Answer these questions from the passage about Ember Gallery below.
1. In what part of Winston-Salem is Ember Gallery located?
2. What could the black speakers almost be mistaken for?
3. Who operates Ember with Blake Stewart?

- _Passage shown_:
◇ ◇ ◇ ◇ ◇ ◇ ◇

The title From Dixieland suggests a regional theme — an interesting concept for a pair of artists visiting from Los Angeles, one of whom is a Winston-Salem native and the other an outsider.

The setting for the exhibit, Ember Gallery in Winston-Salem’s Downtown Arts District — which doubles as a high-end stereo shop — colors the experience of the paintings. Whether consistent with the theme or not, the vivid oils and watercolors burst with color and movement on the white walls of the rectangular storefront. They look fantastic.

As an arena for high-fidelity stereo sales, Ember goes for minimalism, with generous open space and a ’70s-style easy chair placed in the middle of simple rug facing a pair of top-line speakers. The lack of clutter lets the art come to the fore, but then the artfully designed black speakers, which widen from the base, could almost be mistaken for onyx sculptures.

“We want things to be sleek and clean and playful,” said Blake Stewart, who operates Ember with his twin brother, Chris Livengood.

◇ ◇ ◇ ◇ ◇ ◇ ◇

- _Supplied information_:
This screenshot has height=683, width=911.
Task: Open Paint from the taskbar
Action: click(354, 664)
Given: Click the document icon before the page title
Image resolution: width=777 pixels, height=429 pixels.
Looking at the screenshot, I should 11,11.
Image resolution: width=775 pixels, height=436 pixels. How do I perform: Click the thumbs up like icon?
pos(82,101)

◇ ◇ ◇ ◇ ◇ ◇ ◇

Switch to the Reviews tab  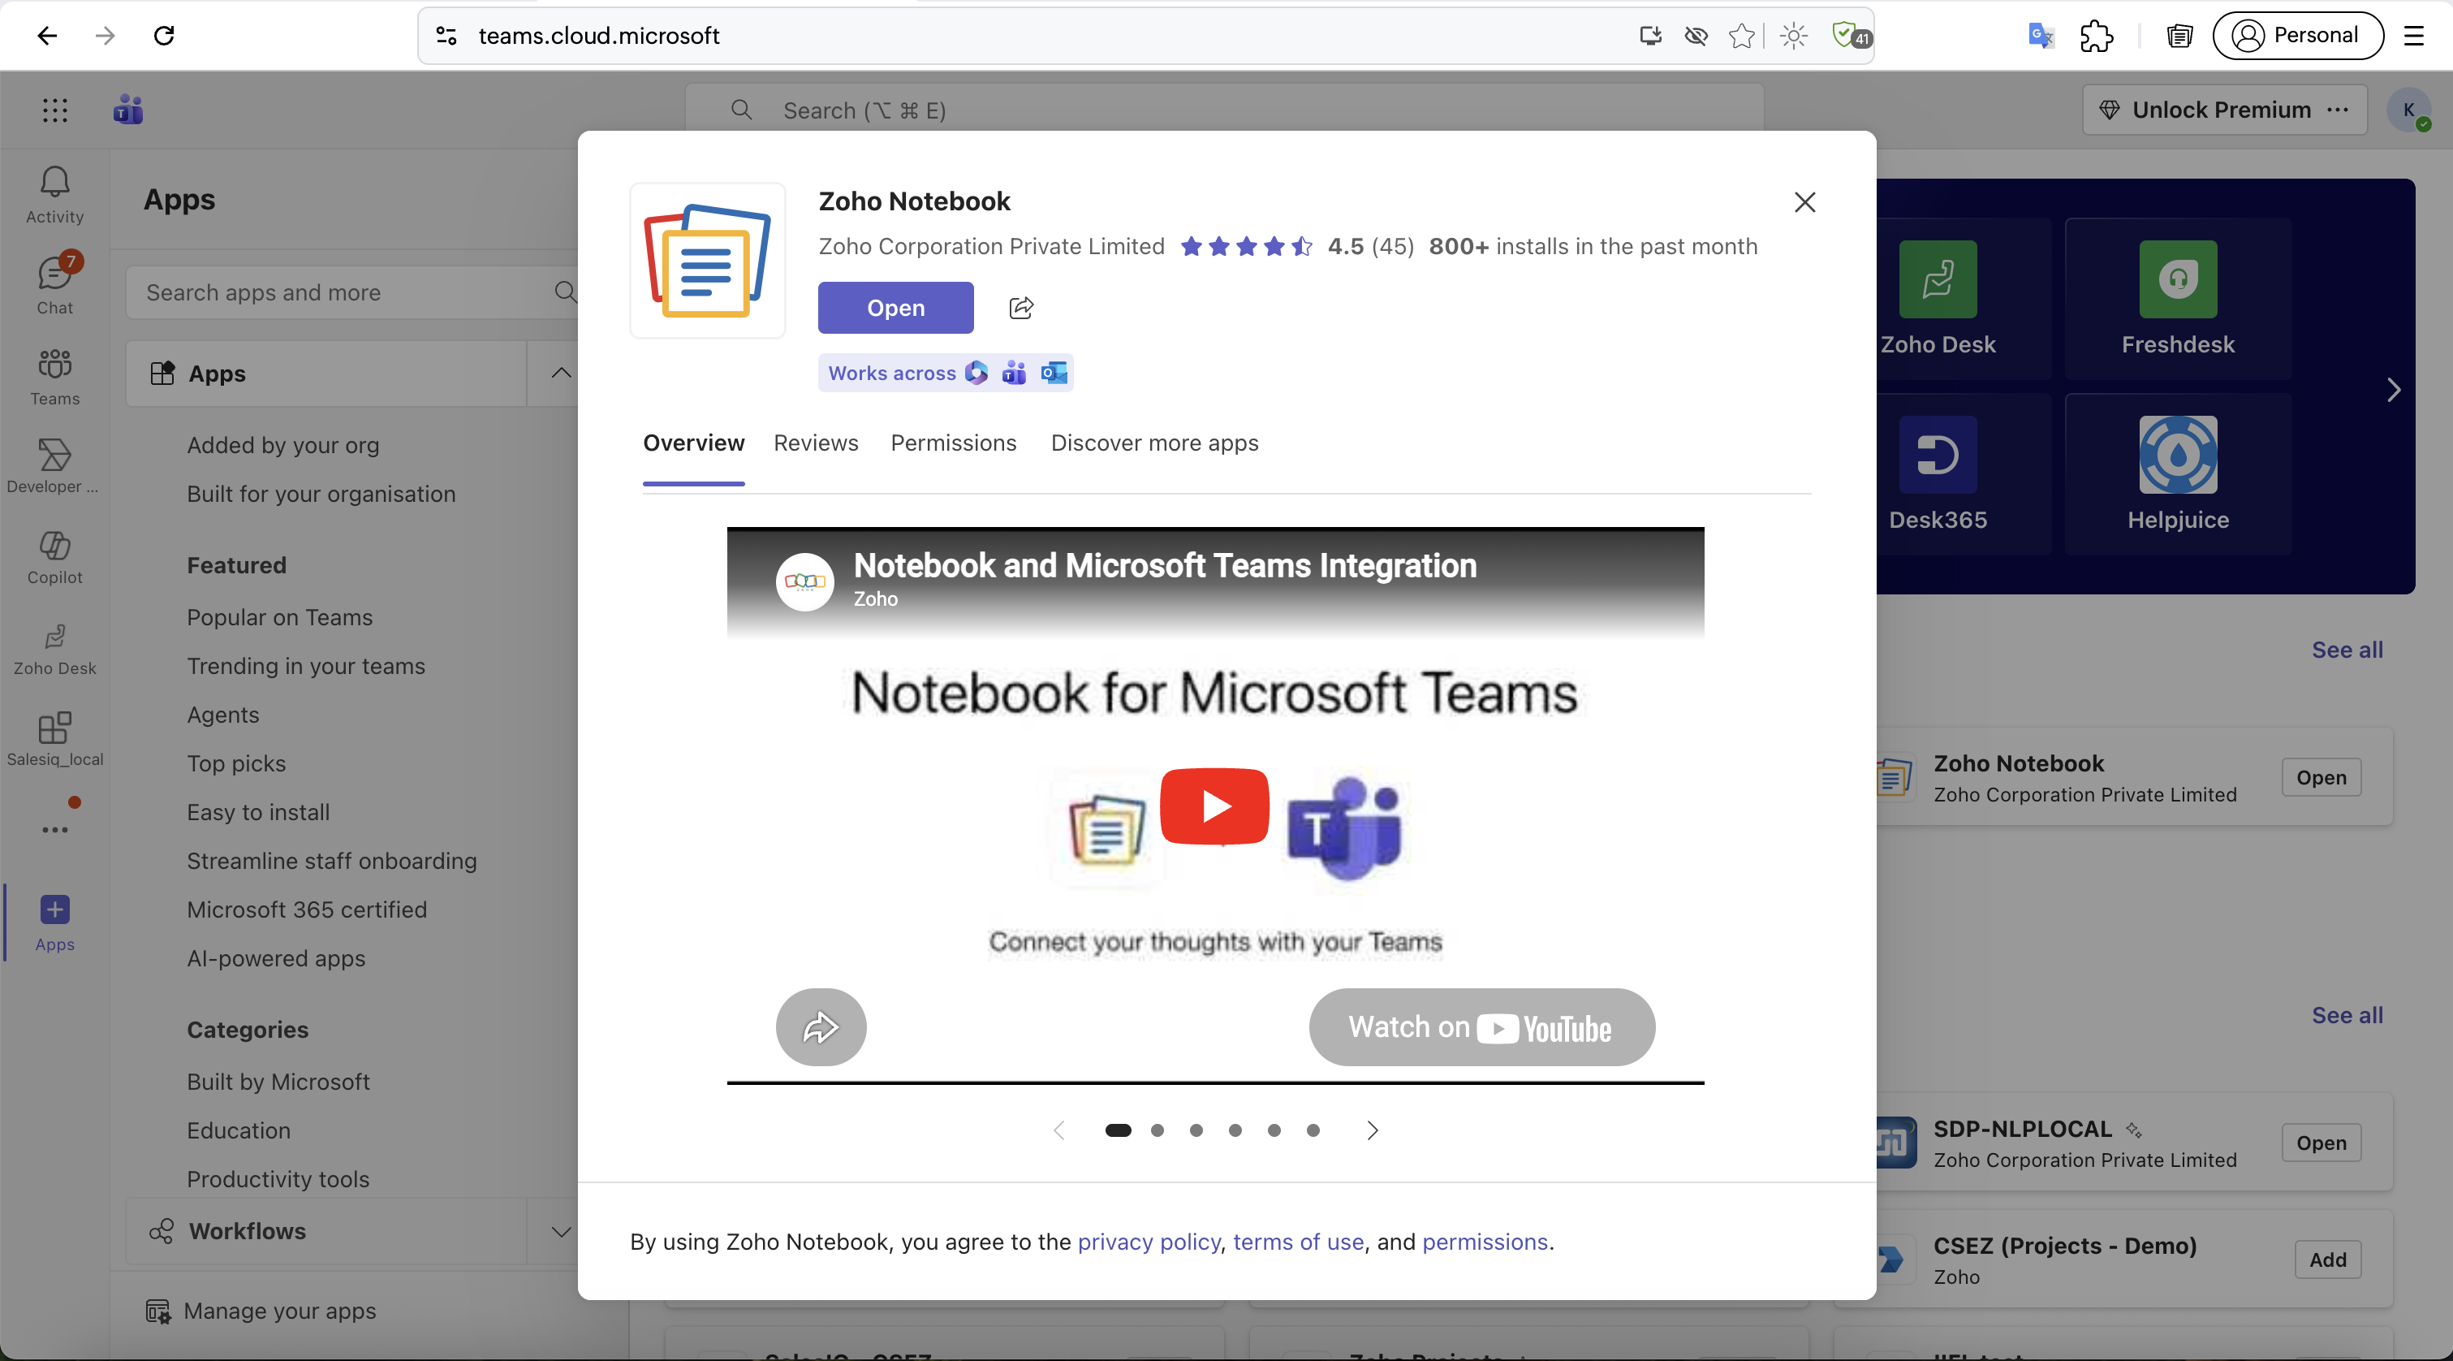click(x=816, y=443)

◇ ◇ ◇ ◇ ◇ ◇ ◇

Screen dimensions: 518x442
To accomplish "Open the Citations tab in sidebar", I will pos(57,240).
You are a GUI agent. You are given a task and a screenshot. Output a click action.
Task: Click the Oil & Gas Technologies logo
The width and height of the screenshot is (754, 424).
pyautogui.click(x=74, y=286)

◇ ◇ ◇ ◇ ◇ ◇ ◇

- _Output for this exercise_:
1. The Downtown Arts District.
2. Onyx sculptures.
3. His twin brother, Chris Livengood.